Los Angeles County’s smallest public company, and certainly the company with the smallest share price, turned out to have one of the biggest trading weeks of all local companies last week.


Universal Detection Technology Inc. was the seventh most-actively traded stock on the LABJ Stock Index last week, with more than 19 million shares trading hands. That was fewer trades than such companies as Amgen Inc. and the Walt Disney Co., but more than Activision Inc. and DirecTV Group Inc.


The value of the shares, traded on the Over the Counter bulletin board, dropped 19 percent last week. Still, it wasn’t a lot of money, since Universal Detection’s stock trades for less than half a cent.


The Beverly Hills-based company develops early-warning detection systems for airborne biological and chemical agents. The company hasn’t pulled a profit in years and has lost $12 million over the past three years. Its market cap has shrunk from $4 million to $1.4 million over the last year.
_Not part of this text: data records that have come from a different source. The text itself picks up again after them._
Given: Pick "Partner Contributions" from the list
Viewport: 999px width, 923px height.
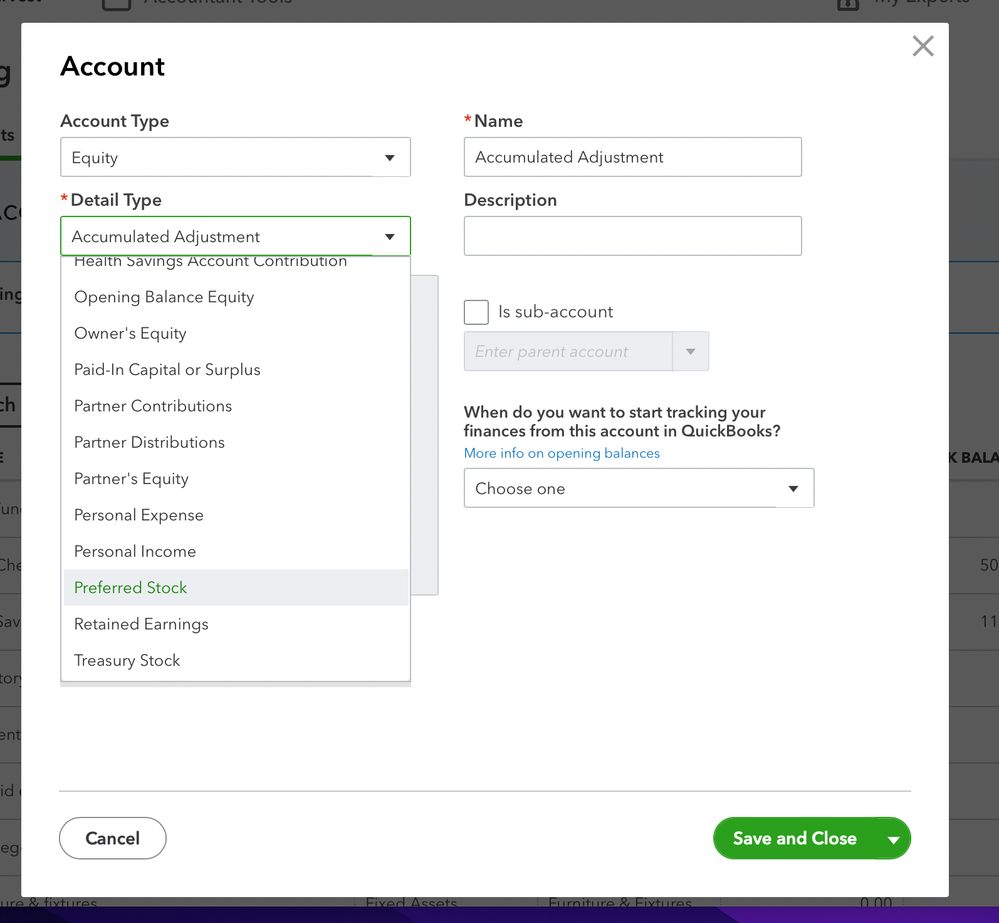Looking at the screenshot, I should coord(153,406).
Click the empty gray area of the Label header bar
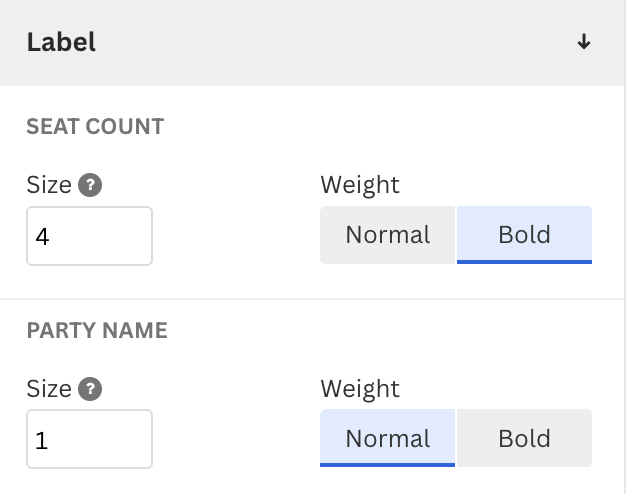Viewport: 626px width, 494px height. 335,42
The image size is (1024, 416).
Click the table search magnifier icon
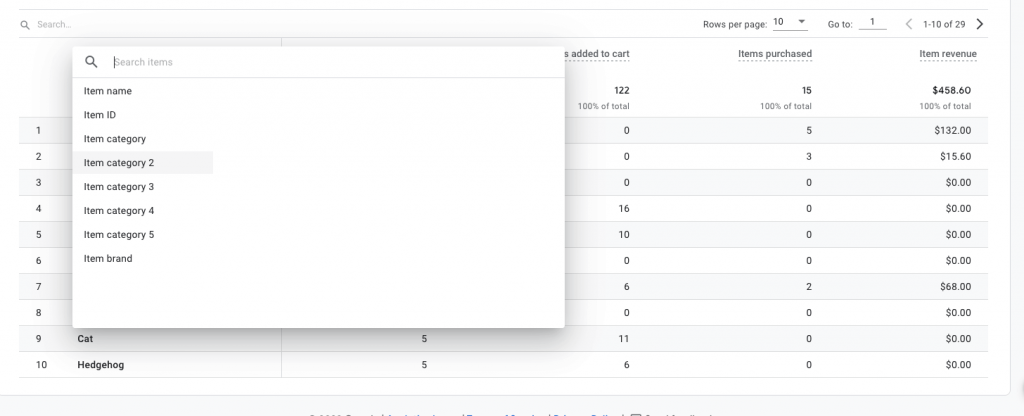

“It seems people have become complacent about the threat of a bio terror attack,” Chief Executive Jacques Tizabi said. “It is still one of the foremost threats to our country.”


Still, the company is coming off a “record” year in sales. The company sold two of its hallmark products, an early-warning anthrax detection device, called the BSM-2000, to the British government. That sale accounted for nearly all of the company’s annual sales, of $111,000, he said.


The company began trading over the counter in 1971, as Pollution Research and Control Corp. and changed its name, and focus, to Universal Detection in 2003, when Tizabi took over the company.


All is not doom and gloom with Universal Detection.


“We’re out of the research and development phase so we don’t need very much money to operate,” Tizabi said. “We’re poised for growth. We’ll just have to see when and if it comes.”